Required work –
Find every line in the records below that holds the word "with" and copy it.

Pixel coordinate grounding data
▼▼▼
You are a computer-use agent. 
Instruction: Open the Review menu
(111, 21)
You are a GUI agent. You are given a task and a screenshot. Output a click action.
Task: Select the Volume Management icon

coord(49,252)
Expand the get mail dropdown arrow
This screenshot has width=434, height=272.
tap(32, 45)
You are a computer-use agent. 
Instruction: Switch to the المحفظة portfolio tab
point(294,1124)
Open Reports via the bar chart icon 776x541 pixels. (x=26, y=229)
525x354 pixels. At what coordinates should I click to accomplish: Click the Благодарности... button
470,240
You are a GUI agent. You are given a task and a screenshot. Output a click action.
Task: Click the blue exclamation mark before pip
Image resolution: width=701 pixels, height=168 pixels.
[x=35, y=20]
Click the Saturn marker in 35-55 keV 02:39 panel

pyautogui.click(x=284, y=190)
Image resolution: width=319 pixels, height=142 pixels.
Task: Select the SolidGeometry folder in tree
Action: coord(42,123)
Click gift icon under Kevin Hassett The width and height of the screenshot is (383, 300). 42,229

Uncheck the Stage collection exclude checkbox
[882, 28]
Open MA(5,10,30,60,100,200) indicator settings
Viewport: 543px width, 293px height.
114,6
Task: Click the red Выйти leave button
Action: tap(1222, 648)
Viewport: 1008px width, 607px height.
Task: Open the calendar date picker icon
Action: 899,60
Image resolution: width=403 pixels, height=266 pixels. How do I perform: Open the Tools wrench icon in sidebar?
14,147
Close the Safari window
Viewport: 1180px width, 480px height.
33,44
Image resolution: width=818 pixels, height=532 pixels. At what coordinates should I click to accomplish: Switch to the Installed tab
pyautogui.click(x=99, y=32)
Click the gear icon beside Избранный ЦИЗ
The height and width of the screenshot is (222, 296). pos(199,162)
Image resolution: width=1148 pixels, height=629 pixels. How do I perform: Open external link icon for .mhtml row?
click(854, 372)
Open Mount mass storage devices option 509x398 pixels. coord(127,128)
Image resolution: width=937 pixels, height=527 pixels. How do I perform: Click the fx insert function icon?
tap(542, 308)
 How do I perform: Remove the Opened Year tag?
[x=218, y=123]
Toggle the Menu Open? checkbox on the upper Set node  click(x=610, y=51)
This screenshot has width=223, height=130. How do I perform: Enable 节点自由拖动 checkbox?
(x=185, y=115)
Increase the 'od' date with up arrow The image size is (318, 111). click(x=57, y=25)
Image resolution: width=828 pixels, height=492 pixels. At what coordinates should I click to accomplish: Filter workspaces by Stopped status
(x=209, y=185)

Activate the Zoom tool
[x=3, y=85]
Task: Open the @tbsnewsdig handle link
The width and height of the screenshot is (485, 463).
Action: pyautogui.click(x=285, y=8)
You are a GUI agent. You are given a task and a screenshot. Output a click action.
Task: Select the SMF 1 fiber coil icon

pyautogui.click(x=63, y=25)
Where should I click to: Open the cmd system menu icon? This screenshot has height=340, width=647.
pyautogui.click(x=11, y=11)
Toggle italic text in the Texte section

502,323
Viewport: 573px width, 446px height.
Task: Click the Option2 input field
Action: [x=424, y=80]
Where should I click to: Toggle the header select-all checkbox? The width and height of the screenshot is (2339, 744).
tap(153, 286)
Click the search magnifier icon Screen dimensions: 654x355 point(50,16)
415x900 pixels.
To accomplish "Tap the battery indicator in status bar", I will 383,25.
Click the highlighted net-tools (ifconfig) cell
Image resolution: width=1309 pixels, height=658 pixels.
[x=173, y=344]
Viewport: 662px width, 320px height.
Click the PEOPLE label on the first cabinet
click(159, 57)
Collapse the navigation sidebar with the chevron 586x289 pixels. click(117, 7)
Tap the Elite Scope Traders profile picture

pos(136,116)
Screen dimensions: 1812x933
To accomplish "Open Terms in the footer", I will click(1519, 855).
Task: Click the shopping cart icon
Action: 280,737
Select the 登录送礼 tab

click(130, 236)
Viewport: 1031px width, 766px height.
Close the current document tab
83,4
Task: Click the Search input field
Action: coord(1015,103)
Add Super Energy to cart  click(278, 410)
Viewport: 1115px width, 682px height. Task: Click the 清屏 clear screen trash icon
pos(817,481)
▲▲▲
Result of the exercise –
Increase the 'od' date with up arrow The image size is (318, 111). click(x=57, y=25)
Collapse the navigation sidebar with the chevron 586x289 pixels. click(117, 7)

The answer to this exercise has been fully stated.